Maybe Poteat's found a little job security, since he re-signed with the Jets in February. After going through his first off-season practices under Mangini as his head coach, he returned to his home in Bear, Del., and also to his hometown of Philly, just up I-95 a piece, where he staged his camp.
"It's pretty much something I always wanted to do," he said. "My best friend and I put it together. And one of my teammates, Adrien Clarke, who lives in South Jersey, came over and helped out. Hopefully we can do this every year and help more kids."
But how much longer will Poteat be a pro? It's irony — all right, you ironic maidens out there, not irony but an interesting coincidence — that he played his college ball at Pittsburgh before joining the NFL (as a Steelers third-round pick in 2000), and now in Jets training camp he'll be fighting for his latest gig with, among others, Darrelle Revis, the first-round pick from Pitt.
Yet Poteat shrugs off this challenge just has he has all the others in his career.

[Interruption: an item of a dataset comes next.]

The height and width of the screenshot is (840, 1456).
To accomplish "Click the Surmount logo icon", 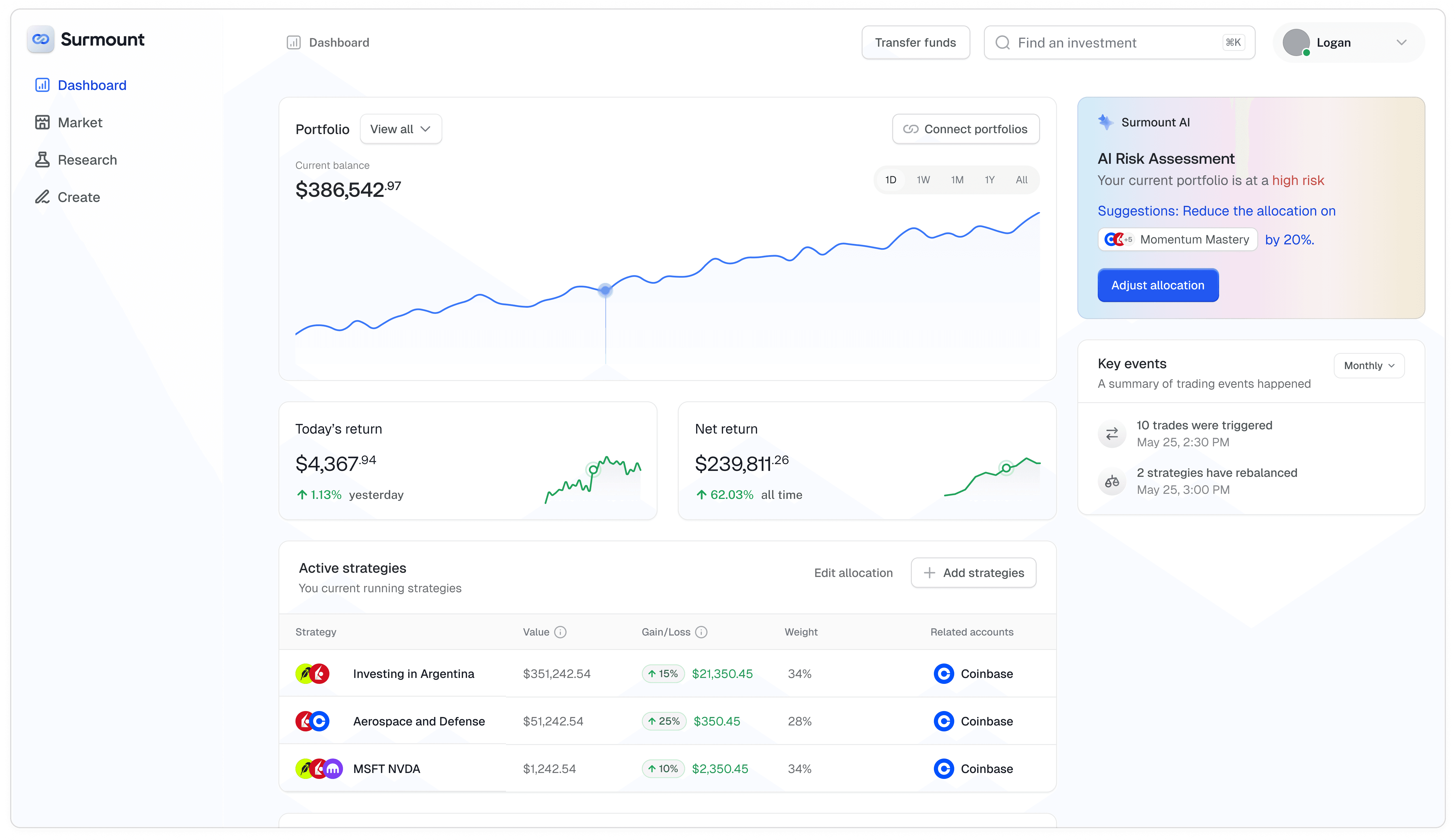I will click(40, 39).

"It's not like this is something new for me," he said. "One thing is to have fun. But I have a purpose. God has blessed me with the opportunity to be on this stage. You've got to go in with a great mindset and continue to work hard. Last year alone, I was cut three times. There is no quit in me. And that's why I wanted to reach out to the kids."
You have to say the advice Poteat gave out to those inner-city kids earlier this week has a ring of truth to it.